- _INFORMATION PROVIDED_:
+===+

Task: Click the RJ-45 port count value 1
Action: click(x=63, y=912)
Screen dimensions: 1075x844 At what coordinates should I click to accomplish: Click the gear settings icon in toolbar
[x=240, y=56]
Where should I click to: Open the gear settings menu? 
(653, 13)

+===+

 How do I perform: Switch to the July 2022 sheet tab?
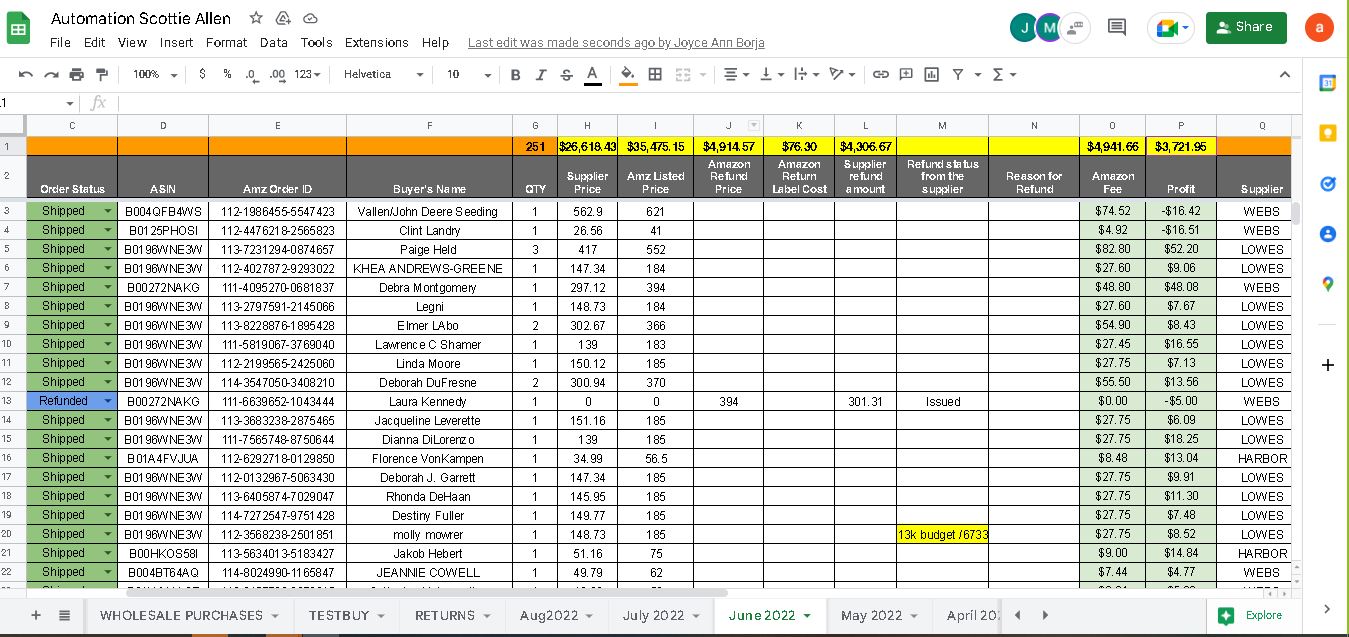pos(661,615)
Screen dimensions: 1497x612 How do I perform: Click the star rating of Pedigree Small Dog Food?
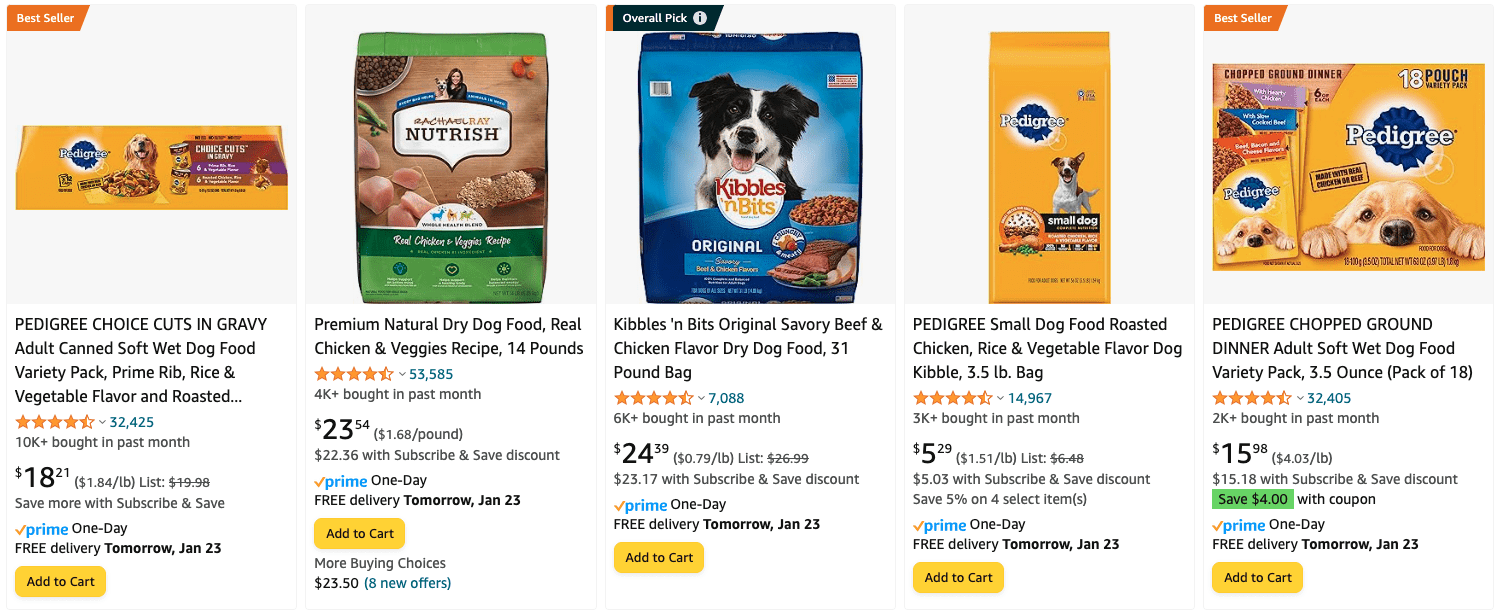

+===+

- _ACTIVITY_: In the listing above, the required lines run from the line with "How do I perform: Switch" through the line with "Screen dimensions: 1497x612". Output exactly those lines, omitting pictures.

- _RESULT_:
 How do I perform: Switch to the July 2022 sheet tab?
pos(661,615)
Screen dimensions: 1497x612 How do I perform: Click the star rating of Pedigree Small Dog Food?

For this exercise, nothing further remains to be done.